Выселки под нами, на берегу нейтральной полосы, обитаемы: бегают и гомонят дети, покуривают взрослые. С наблюдательного пункта, в большой турельный бинокль видно, как какой-то Абдулка или Мухаметка сосет палец, лежа в своей люльке в углу двора, в теньке.
— Гостей ждут, — отрываясь от окуляров, говорит Нир, наблюдатель. — Барана сейчас будут резать… Бедный народ, чтоб я был здоров: сидеть на минах и звать гостей!
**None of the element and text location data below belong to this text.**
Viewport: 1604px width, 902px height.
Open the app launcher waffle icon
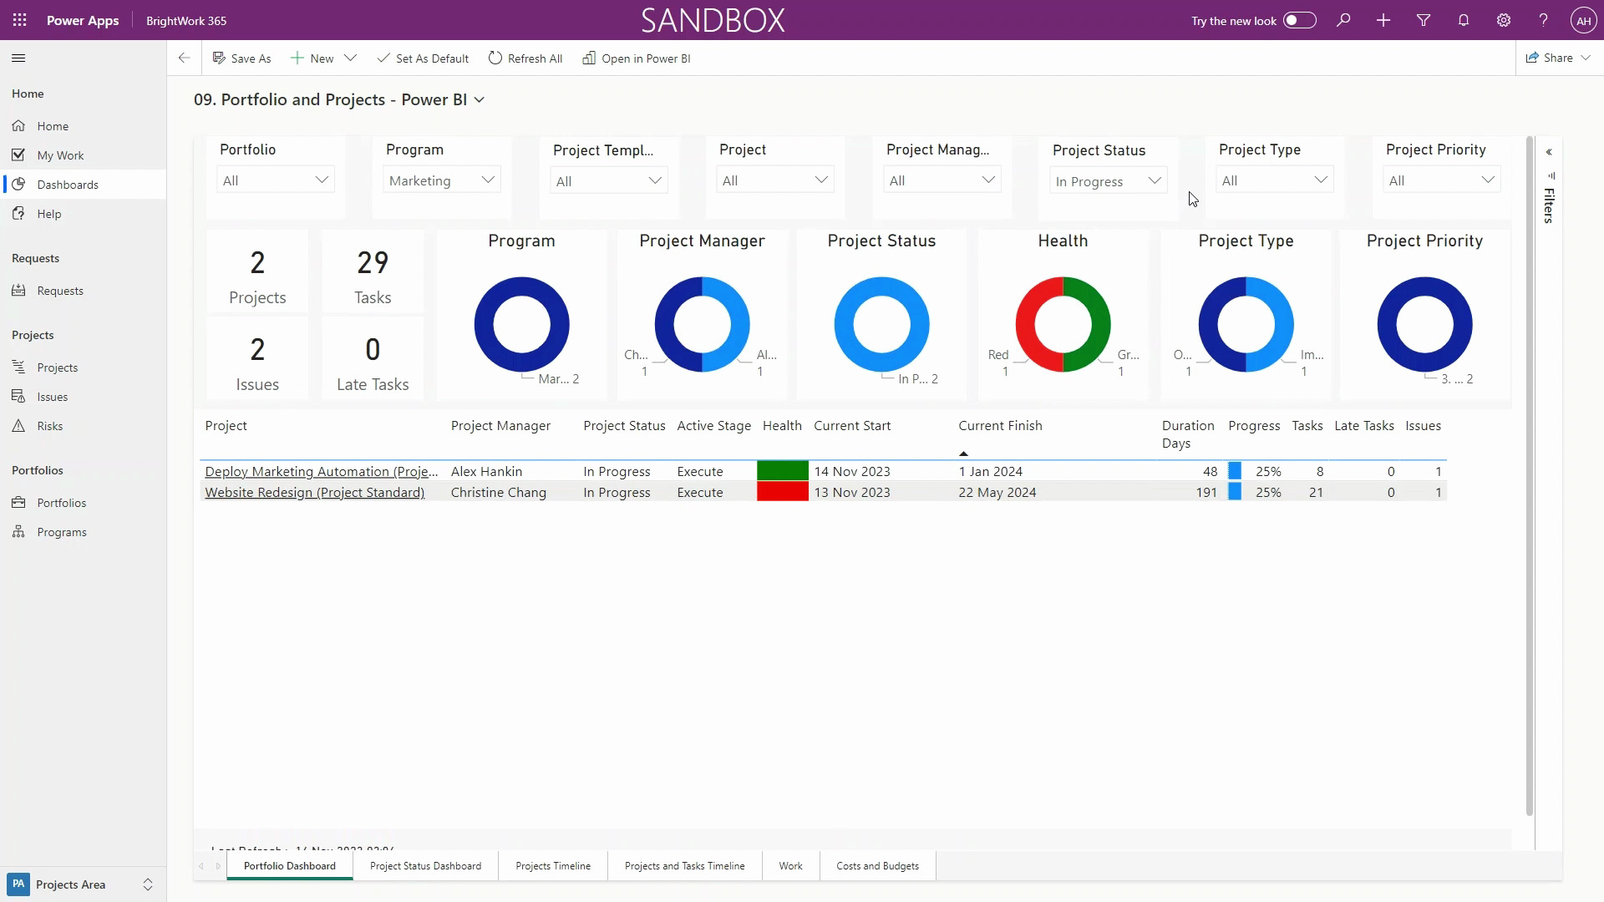19,20
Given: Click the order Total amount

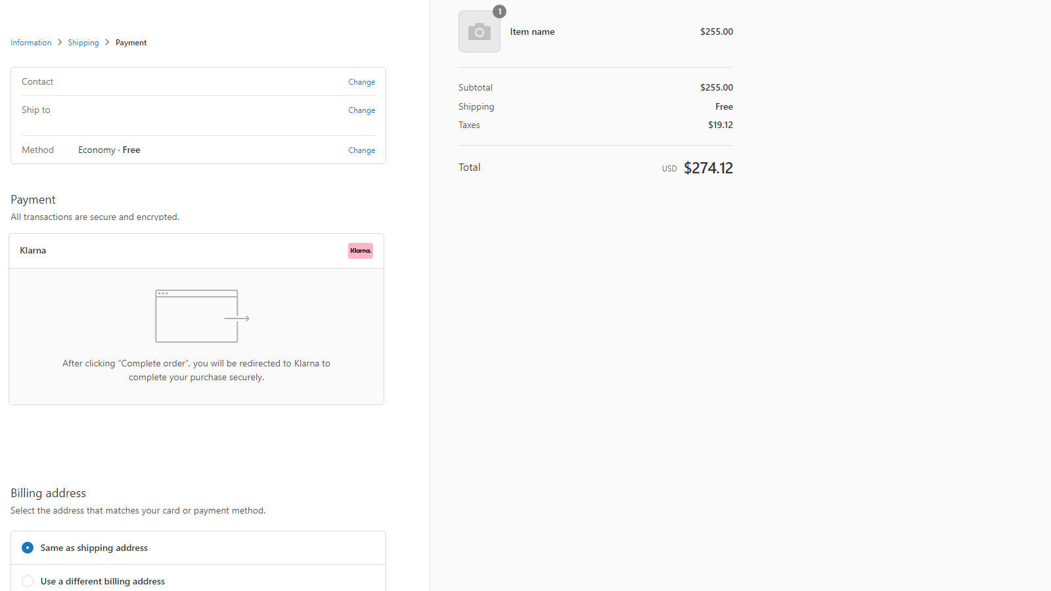Looking at the screenshot, I should pyautogui.click(x=708, y=167).
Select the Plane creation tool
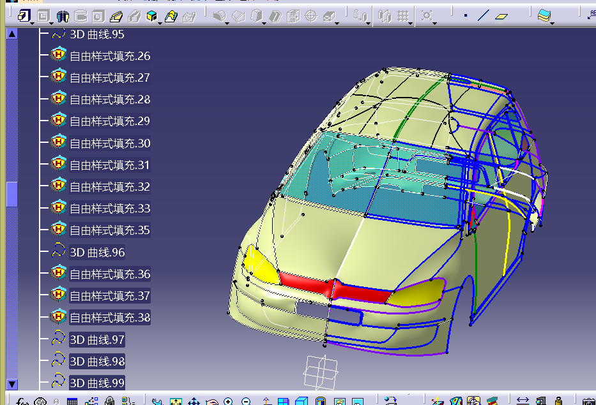 click(502, 15)
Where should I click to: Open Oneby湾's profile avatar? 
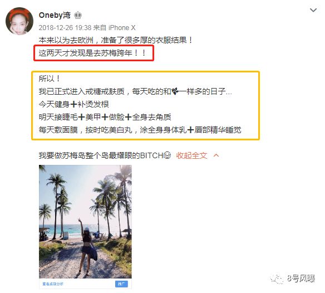[x=19, y=21]
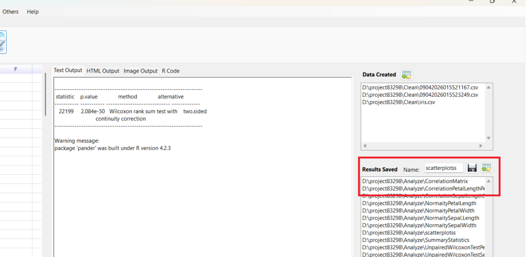This screenshot has width=527, height=257.
Task: Show the R Code tab
Action: (x=170, y=71)
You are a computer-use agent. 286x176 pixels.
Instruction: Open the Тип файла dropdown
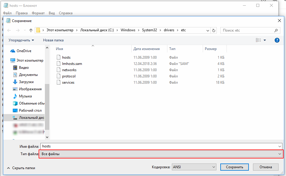pos(161,154)
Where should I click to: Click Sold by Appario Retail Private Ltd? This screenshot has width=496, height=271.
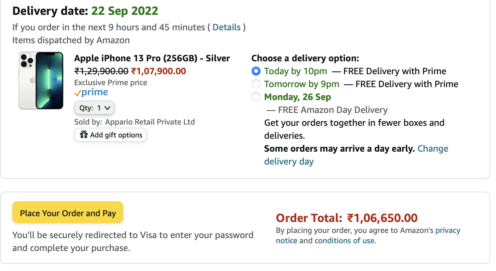[x=134, y=122]
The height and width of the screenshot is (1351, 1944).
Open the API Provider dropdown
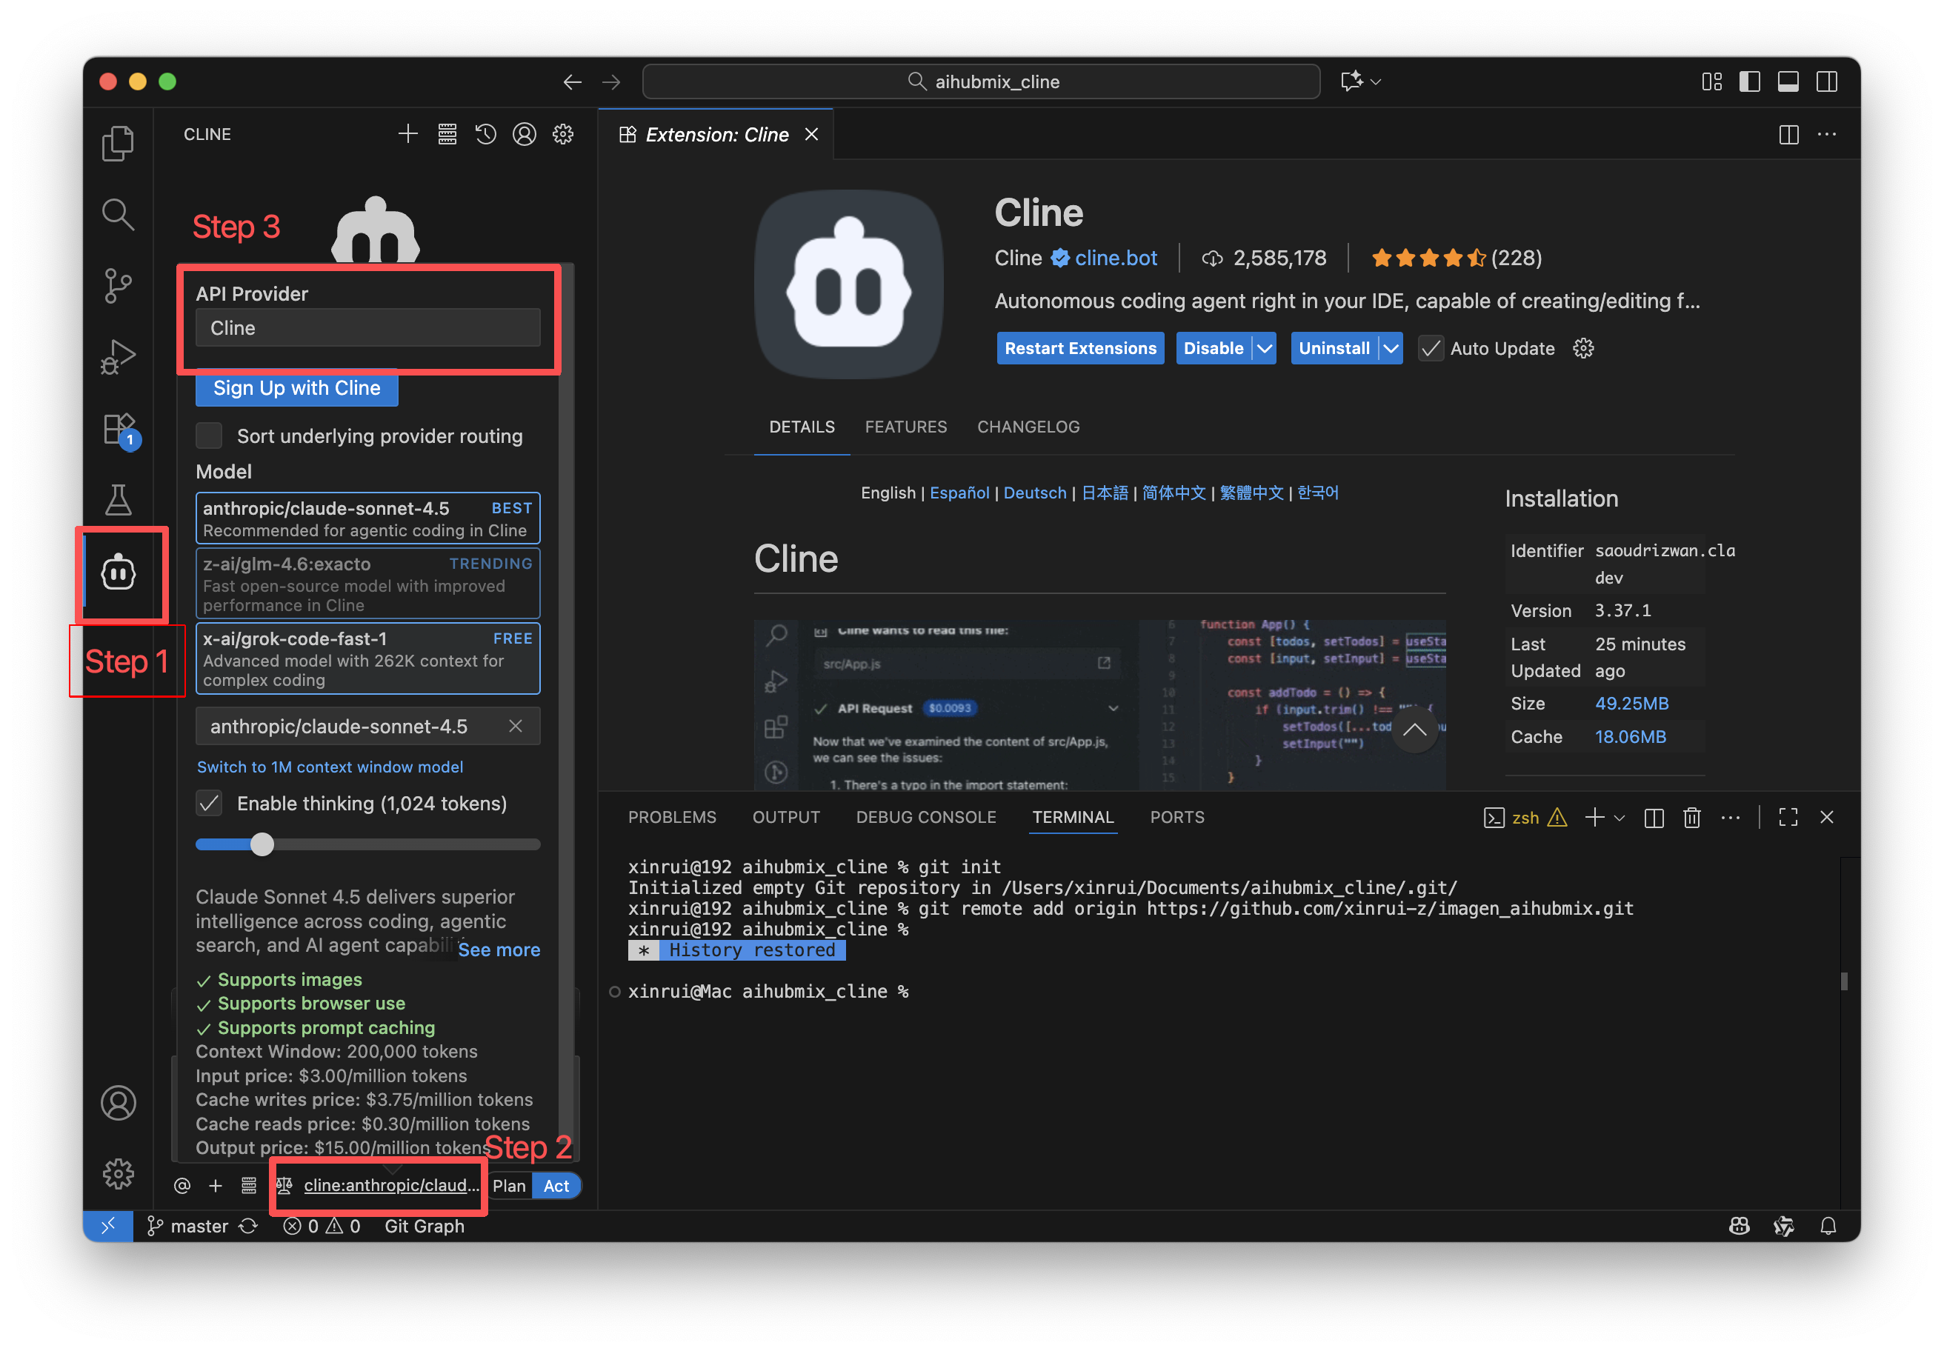pyautogui.click(x=367, y=328)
В бинокль мне виден ливанец, сидящий на корточках. Перед ливанцем лежит на земле баран, ливанец связывает ему бечевкой ножки, одну оставляя свободной. Ливанец сидит ко мне спиной, и мне кажется, что это мой друг Кадам, барсолов из памирского кишлака Золотая Могила. Но если это Кадам, и он собирается зарезать барана в честь моего приезда к нему в Золотую Могилу, то я, выходит дело, должен находиться рядом с ним, держа в руках эмалированную мисочку для стока бараньей крови — а не подглядывать за ним в турельный бинокль с наблюдательного пункта крепостицы Суматра.
— Барана даже зарезать не могут, — ворчливо замечает Нир. — Нож тупой… — Он, Нир, может, состоит членом Общества по защите животных, а, может, просто не любит арабов. В конце концов, арабы нас тоже не любят. Никто нас почему-то не любит.
— Ты, что, пробовал его, что ли, нож? — не отрываясь от бинокля, говорю я. — Не бойся, они не дурей нас. Сейчас мисочку под горло подставят, зарежут, спустят кровь, а потом за свободную ножку подвесят на рогатку, вон она торчит, рогатка.
— А ты откуда знаешь? — недоверчиво спрашивает Нир, легонько отпихивает меня от бинокля и приникает, всматривается. — Верно, миску какую-то подлаживают!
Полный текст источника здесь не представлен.